Description des anti-androgènes non stéroïdiens commerciaux

   La flutamide est le premier anti-androgène pur à avoir été découvert. Elle a été synthétisée pour la première fois par Neri en 1967. Après administration orale, la flutamide est complètement absorbée et est métabolisée en 2-hydroxyflutamide, qui est le principal métabolite, et en un produit d’hydrolyse, le 3-trifluorométhyl-4-nitro-aniline. Le 2- hydroxyflutamide est un anti-androgène plus puissant in vivo avec une meilleure affinité de liaison à AR que la flutamide.77 Elle a une demi-vie d’élimination d’environ 8 heures, chez l’homme.78 L’hydrolyse de la liaison amide représente la voie métabolique majeure pour générer le métabolite actif qu’est le 2-hydroxyflutamide.79 La flutamide est utilisée à des doses thérapeutiques de 750 mg/jour, dans le but de réaliser un blocage complet de AR. Cependant, comme cette molécule est métabolisée par le foie, ce métabolisme engendre la formation d’un grand nombre de produits d’hydrolyse, notamment le 4-nitro-3- trifluorométhyl-aniline qui pourrait être à l’origine de l’hépatotoxicité de ce médicament.Ainsi, son utilisation après une administration à long terme est particulièrement limitée.

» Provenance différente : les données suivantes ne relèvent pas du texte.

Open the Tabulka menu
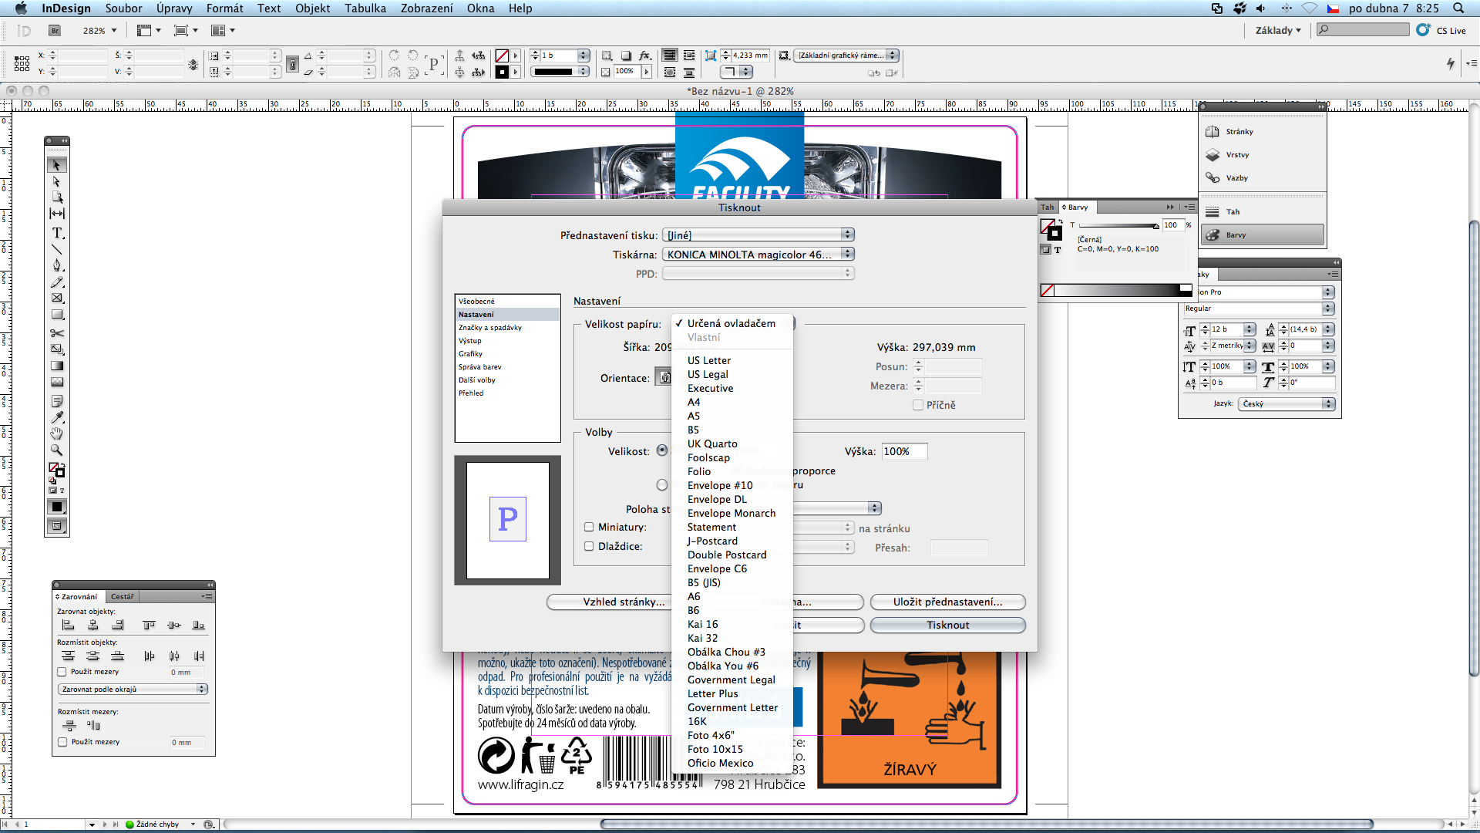 (x=365, y=8)
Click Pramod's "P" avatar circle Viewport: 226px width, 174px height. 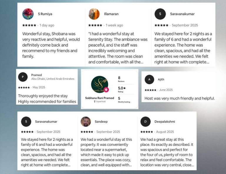pos(23,77)
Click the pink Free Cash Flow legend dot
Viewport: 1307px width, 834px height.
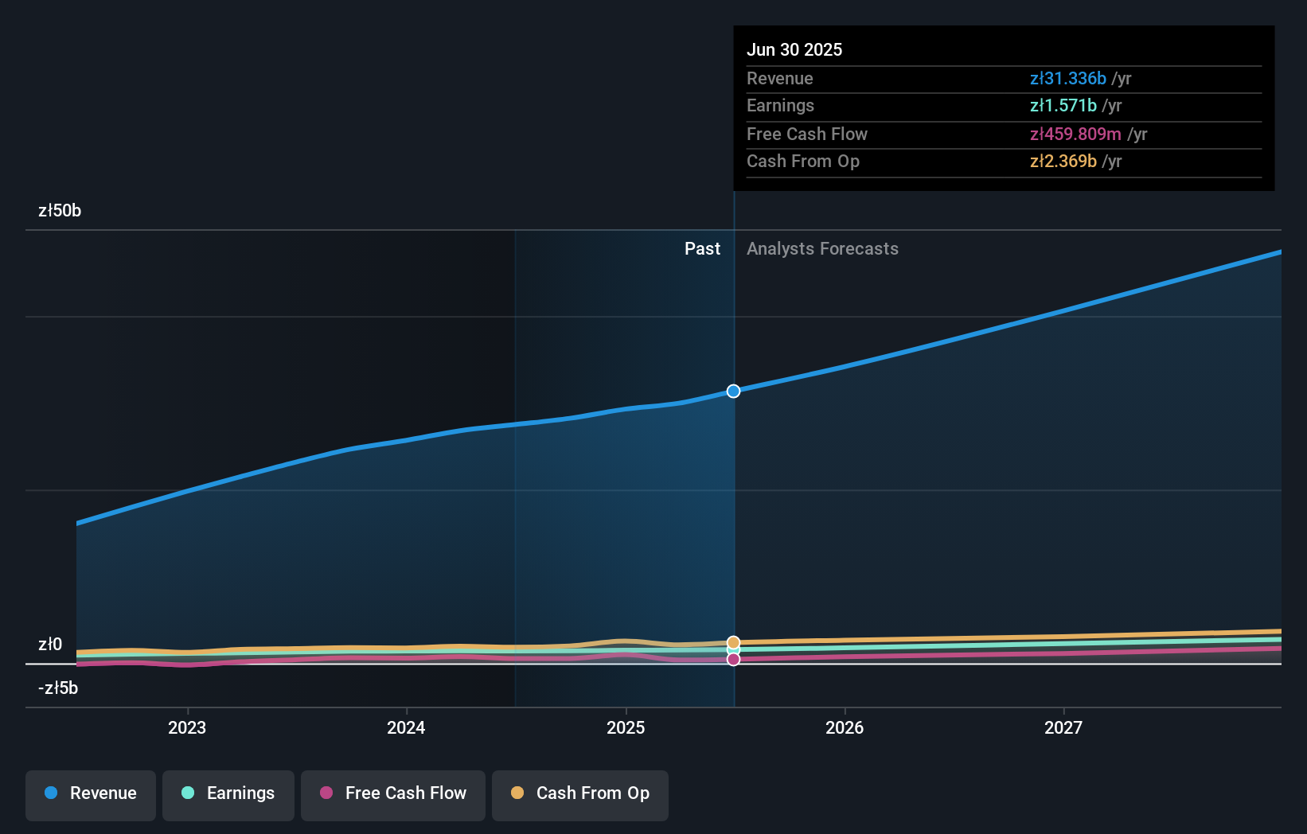(326, 793)
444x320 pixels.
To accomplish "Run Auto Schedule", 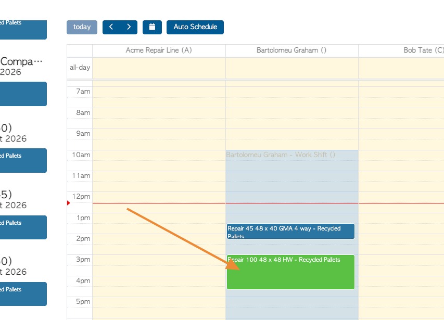I will click(x=195, y=27).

La nilutamide est un analogue de la flutamide possédant un noyau de type hydantoïne. Tout comme la flutamide, cette molécule est éliminée exclusivement par métabolisme, en particulier la réduction du groupe nitro situé sur le cycle aromatique. Bien que l’hydrolyse d’une des deux fonctions carbonyles ait aussi été identifiée, cette molécule est moins susceptible au métabolisme hépatique que l’hydrolyse de la liaison amide observée chez la flutamide. Ceci a pour conséquence une augmentation considérable de la demi-vie d’élimination chez l’homme (2 jours). Cependant, la réduction du groupe nitro,  engendre la formation d’un radical anion libre qui pourrait être associé à l’hépatotoxicité de la nilutamide chez l’homme. Ceci serait observé quand la dose thérapeutique administrée par voie orale nécessaire pour le blocage androgénique (150-300 mg/jour) est grande.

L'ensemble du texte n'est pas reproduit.